From the entries below, please output exactly the lines starting at the one containing "संपर्क करें (115, 2269)" and ending at the one containing "文学 (598, 31)", both included.

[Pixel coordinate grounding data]
_ _ _ _

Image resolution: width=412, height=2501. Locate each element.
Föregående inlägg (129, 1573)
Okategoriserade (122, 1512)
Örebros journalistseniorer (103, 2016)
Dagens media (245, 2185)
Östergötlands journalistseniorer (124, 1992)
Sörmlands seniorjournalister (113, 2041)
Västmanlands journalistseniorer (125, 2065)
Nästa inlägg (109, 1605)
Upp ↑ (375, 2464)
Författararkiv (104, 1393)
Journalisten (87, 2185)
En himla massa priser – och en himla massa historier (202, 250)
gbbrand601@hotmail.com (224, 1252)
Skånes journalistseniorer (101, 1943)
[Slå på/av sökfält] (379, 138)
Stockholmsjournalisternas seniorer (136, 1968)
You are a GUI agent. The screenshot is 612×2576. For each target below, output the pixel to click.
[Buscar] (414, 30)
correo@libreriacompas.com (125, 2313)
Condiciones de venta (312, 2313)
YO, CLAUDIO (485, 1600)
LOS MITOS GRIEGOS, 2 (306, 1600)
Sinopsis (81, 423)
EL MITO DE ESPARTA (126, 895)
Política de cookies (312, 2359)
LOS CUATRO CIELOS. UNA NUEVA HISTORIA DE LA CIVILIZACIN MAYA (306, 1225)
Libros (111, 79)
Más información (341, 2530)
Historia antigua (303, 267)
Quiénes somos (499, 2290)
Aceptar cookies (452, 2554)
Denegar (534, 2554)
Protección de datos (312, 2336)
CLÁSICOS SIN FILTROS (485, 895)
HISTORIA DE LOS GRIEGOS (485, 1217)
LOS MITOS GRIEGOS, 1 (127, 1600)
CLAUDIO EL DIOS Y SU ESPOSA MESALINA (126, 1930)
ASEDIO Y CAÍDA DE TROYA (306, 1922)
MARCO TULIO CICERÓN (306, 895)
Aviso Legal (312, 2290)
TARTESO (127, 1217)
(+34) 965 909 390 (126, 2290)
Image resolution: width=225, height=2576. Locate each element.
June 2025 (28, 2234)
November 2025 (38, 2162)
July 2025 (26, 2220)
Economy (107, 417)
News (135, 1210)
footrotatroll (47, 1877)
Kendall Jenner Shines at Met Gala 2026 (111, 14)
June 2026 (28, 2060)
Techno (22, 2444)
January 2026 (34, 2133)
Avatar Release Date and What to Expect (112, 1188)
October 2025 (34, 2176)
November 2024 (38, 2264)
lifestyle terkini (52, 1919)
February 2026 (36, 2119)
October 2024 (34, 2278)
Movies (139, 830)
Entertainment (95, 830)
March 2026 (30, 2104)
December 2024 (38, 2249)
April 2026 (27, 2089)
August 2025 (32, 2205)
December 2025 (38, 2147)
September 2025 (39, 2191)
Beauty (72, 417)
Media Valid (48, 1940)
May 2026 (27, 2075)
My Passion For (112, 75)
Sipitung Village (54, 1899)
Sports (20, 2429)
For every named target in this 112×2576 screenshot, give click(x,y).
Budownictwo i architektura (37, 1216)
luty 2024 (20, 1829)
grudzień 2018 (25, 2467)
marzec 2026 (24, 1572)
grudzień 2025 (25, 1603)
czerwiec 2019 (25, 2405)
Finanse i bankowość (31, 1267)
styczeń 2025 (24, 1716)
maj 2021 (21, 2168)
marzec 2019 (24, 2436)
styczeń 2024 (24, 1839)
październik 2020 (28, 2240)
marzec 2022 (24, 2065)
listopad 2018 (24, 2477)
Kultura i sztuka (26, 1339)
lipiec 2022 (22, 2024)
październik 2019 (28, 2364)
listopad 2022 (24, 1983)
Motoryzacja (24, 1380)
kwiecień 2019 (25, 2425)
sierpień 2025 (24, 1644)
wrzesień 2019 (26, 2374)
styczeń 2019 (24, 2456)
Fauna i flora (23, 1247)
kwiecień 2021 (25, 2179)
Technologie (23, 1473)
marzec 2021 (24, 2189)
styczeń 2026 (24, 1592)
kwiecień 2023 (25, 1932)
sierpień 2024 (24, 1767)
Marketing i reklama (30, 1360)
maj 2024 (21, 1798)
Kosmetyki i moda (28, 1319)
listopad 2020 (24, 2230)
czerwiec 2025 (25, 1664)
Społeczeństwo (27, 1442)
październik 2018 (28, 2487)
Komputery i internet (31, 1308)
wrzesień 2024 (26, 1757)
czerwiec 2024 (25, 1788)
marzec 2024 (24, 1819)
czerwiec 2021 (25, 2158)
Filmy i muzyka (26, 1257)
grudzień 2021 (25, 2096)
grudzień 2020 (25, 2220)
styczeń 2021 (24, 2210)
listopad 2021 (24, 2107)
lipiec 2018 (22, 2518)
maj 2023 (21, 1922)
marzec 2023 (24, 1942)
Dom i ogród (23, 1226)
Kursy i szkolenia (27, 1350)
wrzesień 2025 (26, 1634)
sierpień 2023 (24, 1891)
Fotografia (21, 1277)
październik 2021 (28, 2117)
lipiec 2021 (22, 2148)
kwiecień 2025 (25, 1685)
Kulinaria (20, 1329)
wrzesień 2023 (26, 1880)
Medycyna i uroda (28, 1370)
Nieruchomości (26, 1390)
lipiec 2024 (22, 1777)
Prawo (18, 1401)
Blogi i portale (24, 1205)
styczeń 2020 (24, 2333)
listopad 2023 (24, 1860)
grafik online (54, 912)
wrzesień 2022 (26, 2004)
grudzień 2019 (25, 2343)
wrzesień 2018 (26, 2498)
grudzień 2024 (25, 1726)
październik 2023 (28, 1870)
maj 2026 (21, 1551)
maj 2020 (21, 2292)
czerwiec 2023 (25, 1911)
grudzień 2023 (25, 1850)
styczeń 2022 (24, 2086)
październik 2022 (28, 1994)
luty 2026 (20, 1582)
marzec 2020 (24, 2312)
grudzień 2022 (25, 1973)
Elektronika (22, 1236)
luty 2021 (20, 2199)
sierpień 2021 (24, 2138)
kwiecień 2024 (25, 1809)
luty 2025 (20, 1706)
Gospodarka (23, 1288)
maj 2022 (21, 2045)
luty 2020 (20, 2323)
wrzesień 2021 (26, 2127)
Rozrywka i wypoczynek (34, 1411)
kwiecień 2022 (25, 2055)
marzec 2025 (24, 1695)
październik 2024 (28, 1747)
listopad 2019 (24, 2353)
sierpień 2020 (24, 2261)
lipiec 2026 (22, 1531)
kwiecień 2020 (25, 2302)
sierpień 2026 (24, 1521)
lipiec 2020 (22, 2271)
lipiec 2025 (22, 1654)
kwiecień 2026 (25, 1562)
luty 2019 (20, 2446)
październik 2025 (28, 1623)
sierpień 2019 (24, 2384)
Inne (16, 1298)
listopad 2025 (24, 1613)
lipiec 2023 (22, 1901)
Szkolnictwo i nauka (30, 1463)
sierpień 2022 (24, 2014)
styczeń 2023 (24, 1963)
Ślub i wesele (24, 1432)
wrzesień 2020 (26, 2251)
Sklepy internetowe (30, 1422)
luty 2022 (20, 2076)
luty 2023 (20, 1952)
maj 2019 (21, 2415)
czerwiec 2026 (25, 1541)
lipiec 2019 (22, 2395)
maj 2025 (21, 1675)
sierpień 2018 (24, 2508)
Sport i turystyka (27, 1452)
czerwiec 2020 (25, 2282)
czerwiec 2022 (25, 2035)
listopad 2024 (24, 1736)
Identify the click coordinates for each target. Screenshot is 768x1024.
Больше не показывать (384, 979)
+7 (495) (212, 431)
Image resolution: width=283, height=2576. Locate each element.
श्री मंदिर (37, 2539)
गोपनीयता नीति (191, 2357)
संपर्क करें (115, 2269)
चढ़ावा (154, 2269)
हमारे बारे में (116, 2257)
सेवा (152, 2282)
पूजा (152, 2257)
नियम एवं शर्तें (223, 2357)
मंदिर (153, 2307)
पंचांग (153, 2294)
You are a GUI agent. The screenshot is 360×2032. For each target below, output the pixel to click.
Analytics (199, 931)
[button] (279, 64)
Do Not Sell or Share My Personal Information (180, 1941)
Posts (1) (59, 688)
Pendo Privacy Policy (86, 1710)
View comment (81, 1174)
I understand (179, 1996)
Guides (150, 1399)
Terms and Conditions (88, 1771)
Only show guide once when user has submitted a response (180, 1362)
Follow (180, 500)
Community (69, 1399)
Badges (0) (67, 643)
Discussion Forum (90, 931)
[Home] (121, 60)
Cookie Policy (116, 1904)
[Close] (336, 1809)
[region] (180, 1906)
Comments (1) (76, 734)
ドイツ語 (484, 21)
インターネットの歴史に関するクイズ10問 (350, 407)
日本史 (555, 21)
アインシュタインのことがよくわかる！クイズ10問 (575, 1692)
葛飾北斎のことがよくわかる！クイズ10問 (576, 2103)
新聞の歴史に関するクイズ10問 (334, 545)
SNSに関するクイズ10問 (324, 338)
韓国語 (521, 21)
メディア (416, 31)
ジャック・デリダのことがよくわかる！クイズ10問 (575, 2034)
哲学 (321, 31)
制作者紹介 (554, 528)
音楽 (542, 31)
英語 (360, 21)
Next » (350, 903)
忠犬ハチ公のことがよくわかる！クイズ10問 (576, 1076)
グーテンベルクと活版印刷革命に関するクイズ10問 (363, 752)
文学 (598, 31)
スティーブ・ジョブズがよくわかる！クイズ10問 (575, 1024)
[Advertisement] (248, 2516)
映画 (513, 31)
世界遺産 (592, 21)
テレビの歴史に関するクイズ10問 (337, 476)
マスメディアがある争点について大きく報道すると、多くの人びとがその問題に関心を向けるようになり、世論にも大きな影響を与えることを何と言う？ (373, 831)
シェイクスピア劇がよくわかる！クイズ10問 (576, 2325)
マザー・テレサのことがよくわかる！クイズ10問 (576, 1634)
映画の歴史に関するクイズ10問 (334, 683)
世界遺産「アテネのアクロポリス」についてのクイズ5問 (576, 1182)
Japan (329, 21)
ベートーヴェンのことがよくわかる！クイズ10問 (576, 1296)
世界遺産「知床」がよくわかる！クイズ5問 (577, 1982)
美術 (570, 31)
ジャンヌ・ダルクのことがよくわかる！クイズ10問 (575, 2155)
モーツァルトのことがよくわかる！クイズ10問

_ _ _ _

- [Finished exercise]
संपर्क करें (115, 2269)
चढ़ावा (154, 2269)
हमारे बारे में (116, 2257)
सेवा (152, 2282)
पूजा (152, 2257)
नियम एवं शर्तें (223, 2357)
मंदिर (153, 2307)
पंचांग (153, 2294)
You are a GUI agent. The screenshot is 360×2032. For each target below, output the pixel to click.
Analytics (199, 931)
[button] (279, 64)
Do Not Sell or Share My Personal Information (180, 1941)
Posts (1) (59, 688)
Pendo Privacy Policy (86, 1710)
View comment (81, 1174)
I understand (179, 1996)
Guides (150, 1399)
Terms and Conditions (88, 1771)
Only show guide once when user has submitted a response (180, 1362)
Follow (180, 500)
Community (69, 1399)
Badges (0) (67, 643)
Discussion Forum (90, 931)
[Home] (121, 60)
Cookie Policy (116, 1904)
[Close] (336, 1809)
[region] (180, 1906)
Comments (1) (76, 734)
ドイツ語 (484, 21)
インターネットの歴史に関するクイズ10問 (350, 407)
日本史 (555, 21)
アインシュタインのことがよくわかる！クイズ10問 (575, 1692)
葛飾北斎のことがよくわかる！クイズ10問 (576, 2103)
新聞の歴史に関するクイズ10問 (334, 545)
SNSに関するクイズ10問 (324, 338)
韓国語 (521, 21)
メディア (416, 31)
ジャック・デリダのことがよくわかる！クイズ10問 (575, 2034)
哲学 (321, 31)
制作者紹介 (554, 528)
音楽 (542, 31)
英語 (360, 21)
Next » (350, 903)
忠犬ハチ公のことがよくわかる！クイズ10問 (576, 1076)
グーテンベルクと活版印刷革命に関するクイズ10問 (363, 752)
文学 (598, 31)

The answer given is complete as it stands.